• **Problem description**:
Pull out the rows below word for word, from the very first line through the line that contains "tap(98, 128)". Leave the pictures out.

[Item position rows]
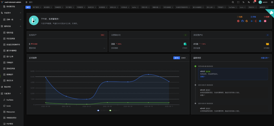The width and height of the screenshot is (274, 126).
Task: Toggle the blue PV series in the chart legend
Action: coord(102,111)
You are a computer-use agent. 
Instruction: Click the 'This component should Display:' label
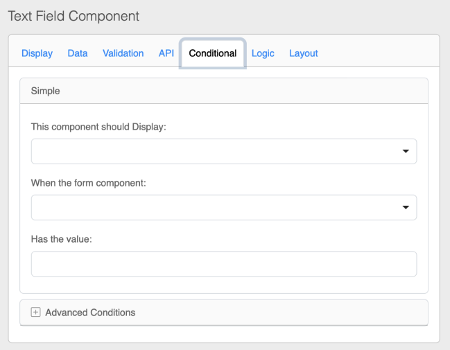tap(98, 128)
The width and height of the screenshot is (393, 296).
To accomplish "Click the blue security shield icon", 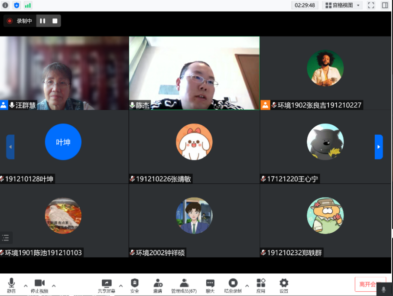I will click(x=16, y=5).
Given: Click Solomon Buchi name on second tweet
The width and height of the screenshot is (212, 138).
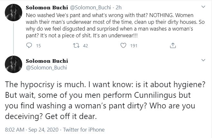Looking at the screenshot, I should click(47, 61).
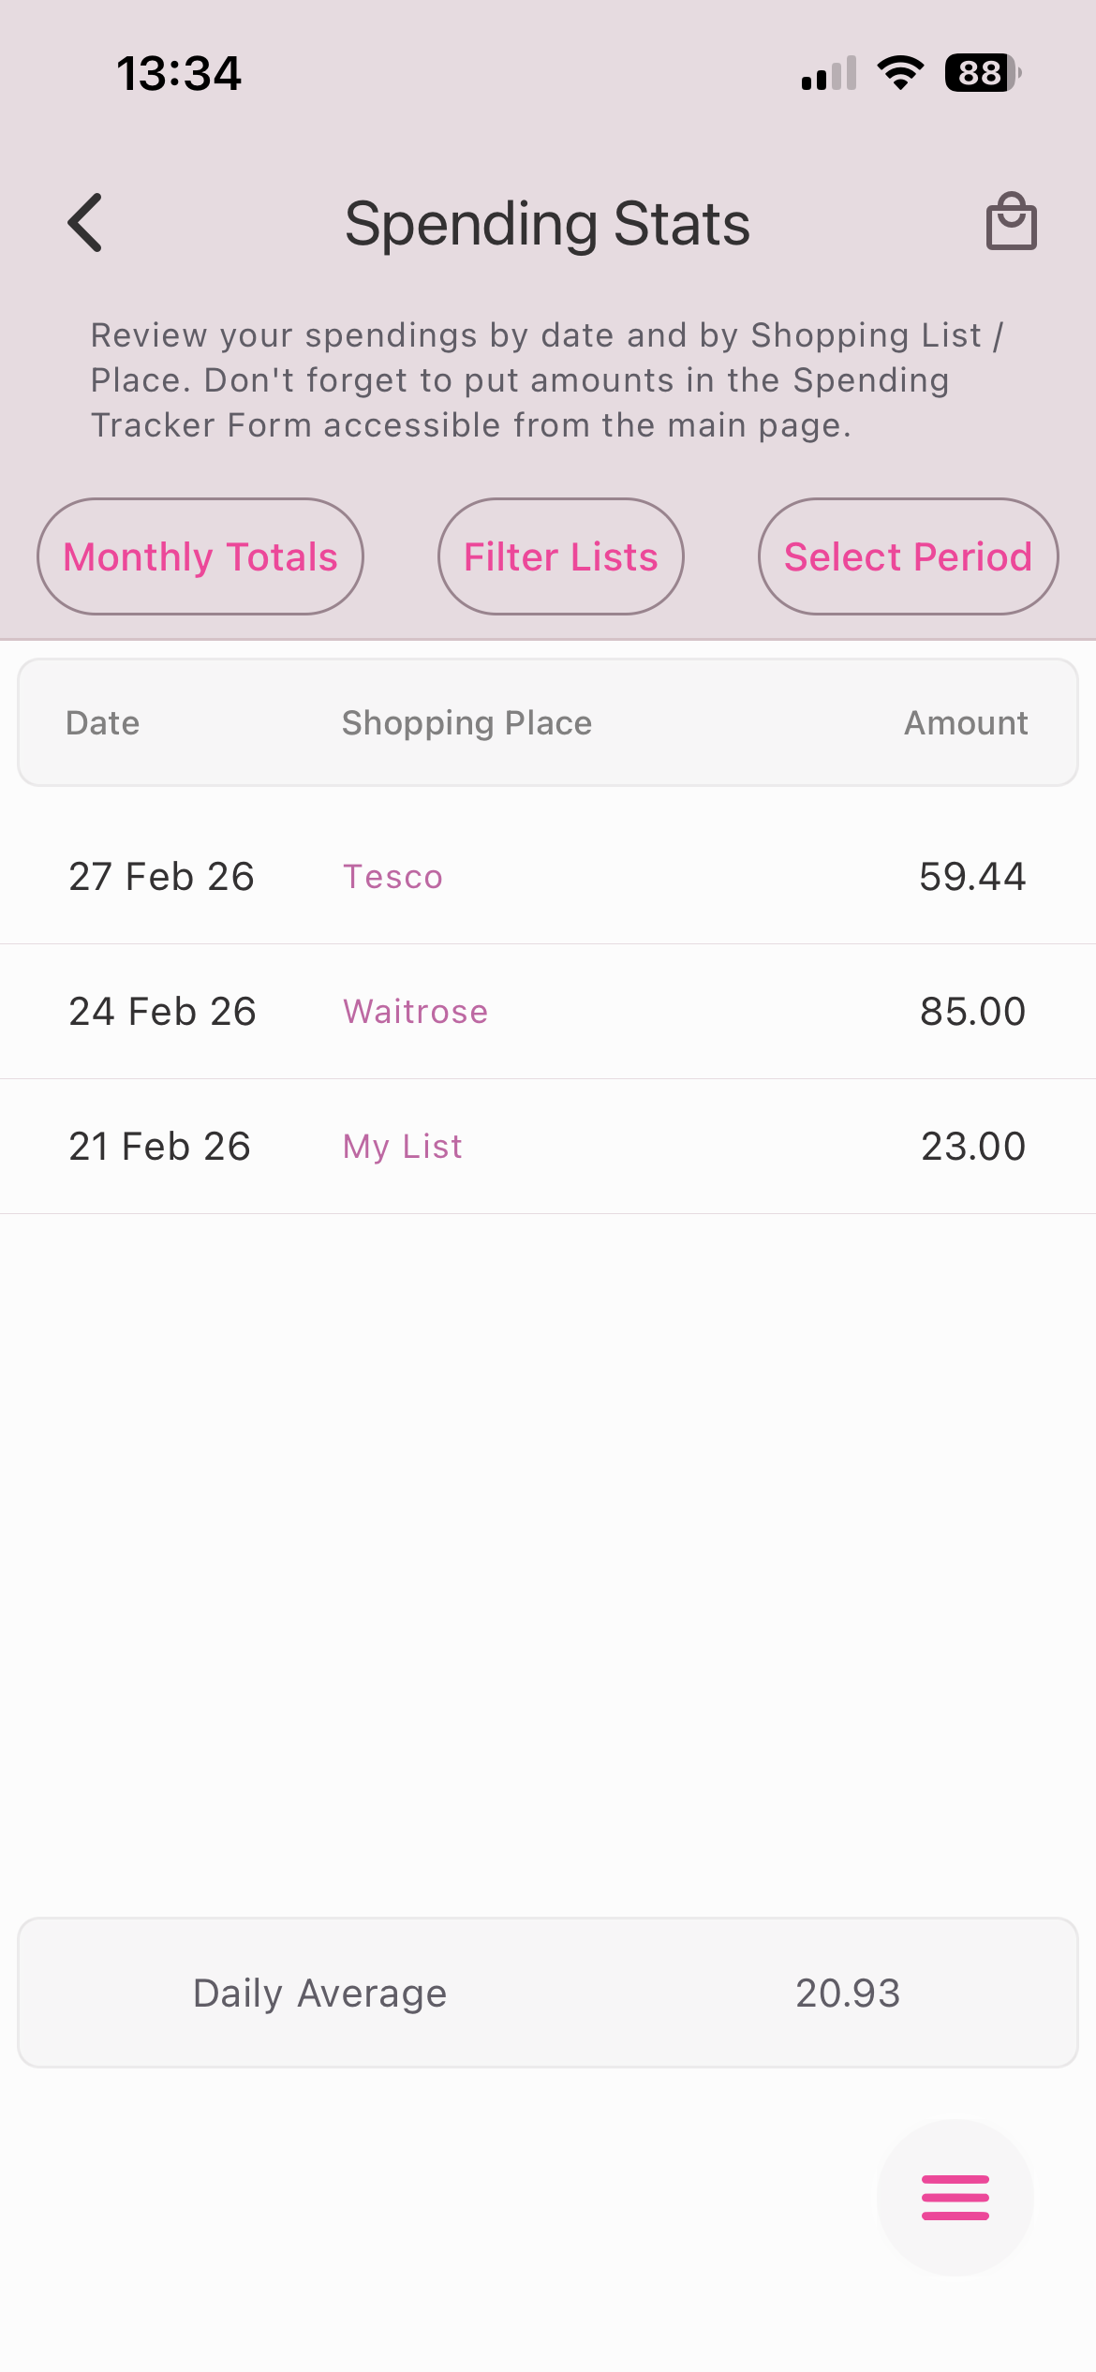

• **Completed exercise**:
The width and height of the screenshot is (274, 126).
Task: Toggle the blue PV series in the chart legend
Action: coord(102,111)
You are a computer-use agent. 
Instruction: Click the 'This component should Display:' label
tap(98, 128)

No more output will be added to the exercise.